◆ Stored items ◆
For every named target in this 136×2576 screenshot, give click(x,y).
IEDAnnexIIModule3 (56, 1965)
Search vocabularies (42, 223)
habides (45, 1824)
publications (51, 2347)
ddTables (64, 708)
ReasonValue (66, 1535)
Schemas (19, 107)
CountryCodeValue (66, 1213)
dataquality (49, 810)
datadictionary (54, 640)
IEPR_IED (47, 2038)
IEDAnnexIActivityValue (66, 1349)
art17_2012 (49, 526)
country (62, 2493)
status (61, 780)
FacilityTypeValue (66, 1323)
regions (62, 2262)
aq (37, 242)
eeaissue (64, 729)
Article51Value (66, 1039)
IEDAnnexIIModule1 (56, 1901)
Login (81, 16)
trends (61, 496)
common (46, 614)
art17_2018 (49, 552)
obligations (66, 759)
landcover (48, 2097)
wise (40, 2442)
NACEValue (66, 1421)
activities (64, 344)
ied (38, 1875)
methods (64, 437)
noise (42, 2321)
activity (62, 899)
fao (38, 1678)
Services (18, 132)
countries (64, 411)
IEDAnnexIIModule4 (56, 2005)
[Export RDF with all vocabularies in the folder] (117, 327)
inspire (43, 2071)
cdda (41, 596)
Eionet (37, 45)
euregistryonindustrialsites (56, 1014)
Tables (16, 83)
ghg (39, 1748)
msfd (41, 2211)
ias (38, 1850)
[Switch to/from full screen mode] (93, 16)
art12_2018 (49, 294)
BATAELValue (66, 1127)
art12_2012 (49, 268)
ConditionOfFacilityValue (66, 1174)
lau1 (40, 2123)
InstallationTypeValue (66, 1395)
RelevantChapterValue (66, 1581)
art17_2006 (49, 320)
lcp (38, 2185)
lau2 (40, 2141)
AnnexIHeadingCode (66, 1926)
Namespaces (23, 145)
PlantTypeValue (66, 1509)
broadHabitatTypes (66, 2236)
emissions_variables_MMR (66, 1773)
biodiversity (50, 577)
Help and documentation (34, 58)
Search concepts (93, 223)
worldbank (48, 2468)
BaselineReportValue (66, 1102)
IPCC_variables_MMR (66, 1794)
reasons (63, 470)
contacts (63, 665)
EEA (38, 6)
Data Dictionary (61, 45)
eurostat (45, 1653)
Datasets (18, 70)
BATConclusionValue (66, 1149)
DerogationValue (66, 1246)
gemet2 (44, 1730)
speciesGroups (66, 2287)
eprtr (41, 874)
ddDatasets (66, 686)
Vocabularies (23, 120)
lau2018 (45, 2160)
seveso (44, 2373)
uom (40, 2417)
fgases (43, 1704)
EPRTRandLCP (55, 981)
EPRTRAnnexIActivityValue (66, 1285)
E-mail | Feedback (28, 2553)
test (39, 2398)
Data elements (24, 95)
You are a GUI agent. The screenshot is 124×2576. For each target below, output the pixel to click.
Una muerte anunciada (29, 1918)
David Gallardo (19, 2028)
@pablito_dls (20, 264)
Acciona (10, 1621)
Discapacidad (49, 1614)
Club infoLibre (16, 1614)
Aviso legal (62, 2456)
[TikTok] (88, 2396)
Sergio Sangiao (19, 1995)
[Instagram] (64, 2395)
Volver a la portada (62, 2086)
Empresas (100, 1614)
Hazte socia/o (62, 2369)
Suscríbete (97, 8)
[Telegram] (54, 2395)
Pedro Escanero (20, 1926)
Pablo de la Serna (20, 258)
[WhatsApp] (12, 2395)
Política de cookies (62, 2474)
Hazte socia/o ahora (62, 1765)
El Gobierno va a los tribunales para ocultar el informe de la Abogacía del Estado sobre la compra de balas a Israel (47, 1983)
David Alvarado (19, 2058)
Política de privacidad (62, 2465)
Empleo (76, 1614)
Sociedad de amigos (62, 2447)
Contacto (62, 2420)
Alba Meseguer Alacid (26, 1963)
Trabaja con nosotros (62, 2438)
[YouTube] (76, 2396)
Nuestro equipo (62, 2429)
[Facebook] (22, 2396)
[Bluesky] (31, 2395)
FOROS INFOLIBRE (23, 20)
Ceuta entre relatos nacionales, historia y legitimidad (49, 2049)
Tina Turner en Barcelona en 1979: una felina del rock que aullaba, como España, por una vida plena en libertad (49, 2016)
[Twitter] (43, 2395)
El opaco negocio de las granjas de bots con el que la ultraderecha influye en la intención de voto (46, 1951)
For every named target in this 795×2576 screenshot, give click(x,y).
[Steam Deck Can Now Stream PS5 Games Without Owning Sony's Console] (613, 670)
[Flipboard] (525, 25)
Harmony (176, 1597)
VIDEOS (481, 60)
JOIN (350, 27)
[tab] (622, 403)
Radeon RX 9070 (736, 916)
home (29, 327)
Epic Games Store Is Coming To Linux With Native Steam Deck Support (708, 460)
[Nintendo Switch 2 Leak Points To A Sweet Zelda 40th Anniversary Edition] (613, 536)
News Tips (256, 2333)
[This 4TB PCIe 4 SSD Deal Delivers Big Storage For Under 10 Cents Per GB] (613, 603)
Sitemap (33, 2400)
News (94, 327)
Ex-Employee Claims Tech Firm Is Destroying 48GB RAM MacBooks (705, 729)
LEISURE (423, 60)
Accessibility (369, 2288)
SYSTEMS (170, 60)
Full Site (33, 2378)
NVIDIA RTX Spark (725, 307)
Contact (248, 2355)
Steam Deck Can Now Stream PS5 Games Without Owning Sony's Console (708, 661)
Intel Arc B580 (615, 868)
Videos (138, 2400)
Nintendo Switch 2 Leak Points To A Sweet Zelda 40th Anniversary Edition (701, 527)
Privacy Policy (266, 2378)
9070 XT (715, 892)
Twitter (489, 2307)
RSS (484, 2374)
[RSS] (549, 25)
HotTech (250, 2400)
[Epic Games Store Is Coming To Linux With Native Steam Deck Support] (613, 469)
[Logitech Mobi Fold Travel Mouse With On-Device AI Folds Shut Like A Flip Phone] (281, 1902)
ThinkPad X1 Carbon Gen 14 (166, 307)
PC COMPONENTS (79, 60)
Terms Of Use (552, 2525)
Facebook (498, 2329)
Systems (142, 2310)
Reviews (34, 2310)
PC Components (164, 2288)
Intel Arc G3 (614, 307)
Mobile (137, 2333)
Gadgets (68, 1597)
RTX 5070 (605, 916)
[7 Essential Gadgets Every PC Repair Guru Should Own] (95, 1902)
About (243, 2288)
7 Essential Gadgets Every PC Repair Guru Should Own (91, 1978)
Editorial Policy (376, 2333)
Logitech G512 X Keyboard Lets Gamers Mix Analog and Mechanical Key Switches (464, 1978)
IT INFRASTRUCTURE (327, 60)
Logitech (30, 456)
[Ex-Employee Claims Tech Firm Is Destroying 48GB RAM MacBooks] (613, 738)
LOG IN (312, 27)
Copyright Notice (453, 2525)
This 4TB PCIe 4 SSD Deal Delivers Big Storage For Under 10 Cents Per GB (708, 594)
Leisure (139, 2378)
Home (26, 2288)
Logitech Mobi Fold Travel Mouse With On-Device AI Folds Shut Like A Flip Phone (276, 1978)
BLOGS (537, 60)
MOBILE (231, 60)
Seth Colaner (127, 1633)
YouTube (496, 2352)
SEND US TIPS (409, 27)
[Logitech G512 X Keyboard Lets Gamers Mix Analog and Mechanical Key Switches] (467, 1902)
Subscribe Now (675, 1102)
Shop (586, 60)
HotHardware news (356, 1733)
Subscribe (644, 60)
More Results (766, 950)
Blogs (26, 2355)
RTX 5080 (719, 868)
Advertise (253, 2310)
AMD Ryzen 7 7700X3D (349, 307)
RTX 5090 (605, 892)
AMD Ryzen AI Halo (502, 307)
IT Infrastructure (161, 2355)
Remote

◆ YOUR TASK ◆
Using the data above, reproduce exactly the lines between those holding "[Epic Games Store" and "RTX 5070 (605, 916)", inclusive, and no others.

◆ COMPLETED EXERCISE ◆
[Epic Games Store Is Coming To Linux With Native Steam Deck Support] (613, 469)
[Logitech Mobi Fold Travel Mouse With On-Device AI Folds Shut Like A Flip Phone] (281, 1902)
ThinkPad X1 Carbon Gen 14 (166, 307)
PC COMPONENTS (79, 60)
Terms Of Use (552, 2525)
Facebook (498, 2329)
Systems (142, 2310)
Reviews (34, 2310)
PC Components (164, 2288)
Intel Arc G3 (614, 307)
Mobile (137, 2333)
Gadgets (68, 1597)
RTX 5070 (605, 916)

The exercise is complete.